The Causes of Chronic Kidney Disease

People diagnosed with chronic kidney disease are those with underlying or preexisting medical conditions such as diabetes type II and hypertension. Some may have developed glomerulonephritis- a condition that easily may turn into chronic kidney disease when left untreated.
Other contributing factors to Chronic Kidney Disease are:
– heart conditions such as heart failure, previous myocardial infarction, and cerebrovascular accident
– history of kidney disease in the family
– overweight or obesity
– tobacco smoking
– race as in the case of Aboriginal or Torres Strait Islander- group who have higher chances of developing chronic kidney disease
if you have one or more of these causative factors, it must be best to haveyour kidneys checked at least once a year.

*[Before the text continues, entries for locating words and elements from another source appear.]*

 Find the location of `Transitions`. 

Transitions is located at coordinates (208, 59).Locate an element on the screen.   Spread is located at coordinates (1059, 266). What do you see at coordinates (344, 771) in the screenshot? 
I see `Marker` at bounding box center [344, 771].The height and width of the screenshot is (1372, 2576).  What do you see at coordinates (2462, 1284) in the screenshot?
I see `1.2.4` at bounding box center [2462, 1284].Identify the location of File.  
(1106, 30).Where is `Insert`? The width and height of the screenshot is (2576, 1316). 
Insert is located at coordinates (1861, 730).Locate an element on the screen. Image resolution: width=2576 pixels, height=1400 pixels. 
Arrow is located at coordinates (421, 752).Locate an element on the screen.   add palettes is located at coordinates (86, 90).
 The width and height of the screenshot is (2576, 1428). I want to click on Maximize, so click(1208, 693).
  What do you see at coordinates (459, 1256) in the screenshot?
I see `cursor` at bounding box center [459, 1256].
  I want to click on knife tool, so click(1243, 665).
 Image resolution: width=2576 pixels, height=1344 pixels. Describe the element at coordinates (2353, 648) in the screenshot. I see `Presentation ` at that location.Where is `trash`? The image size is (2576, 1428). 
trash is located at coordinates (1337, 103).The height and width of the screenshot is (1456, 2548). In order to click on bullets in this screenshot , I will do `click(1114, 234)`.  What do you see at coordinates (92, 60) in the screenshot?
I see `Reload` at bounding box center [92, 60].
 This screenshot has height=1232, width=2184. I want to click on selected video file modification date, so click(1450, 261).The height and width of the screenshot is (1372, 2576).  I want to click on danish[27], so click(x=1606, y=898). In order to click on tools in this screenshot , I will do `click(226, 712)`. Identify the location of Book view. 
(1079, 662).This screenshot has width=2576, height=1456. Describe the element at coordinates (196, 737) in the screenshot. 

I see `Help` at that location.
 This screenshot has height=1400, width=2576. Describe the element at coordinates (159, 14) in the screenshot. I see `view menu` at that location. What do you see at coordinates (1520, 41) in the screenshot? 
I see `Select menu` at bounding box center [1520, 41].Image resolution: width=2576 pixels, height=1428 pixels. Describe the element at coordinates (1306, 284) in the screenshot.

There are different ways on how you can keep your kidneys healthy:
– maintain healthy weight
– balanced diet
– smoking cessation
– regular exercise
– Signs and Symptoms of Chronic Kidney Disease
Several diagnostic exams that your doctor may order to determine the presence of chronic disease include a comprehensive blood exam and urine tests. If you are found to be plagued with this chronic disorder, the medical intervention and prescribed treatments may be able to slow down its progression.
Doctors may find it necessary to change some of your existing
medications, as there are ingredients in other drugs that may be extremely harmful to the kidneys on the long term. Your specialist may prescribe you safer anti-inflammatory medications as well as hypertensives as needed.
When left untreated or if improper management was implemented, chronic kidney disease may then advance to Stage 5 also known as end-stage renal failure, wherein kidneys are at their worse condition. For those with end-stage kidney disease, patients may need to undergo kidney transplant or regular dialysis for life.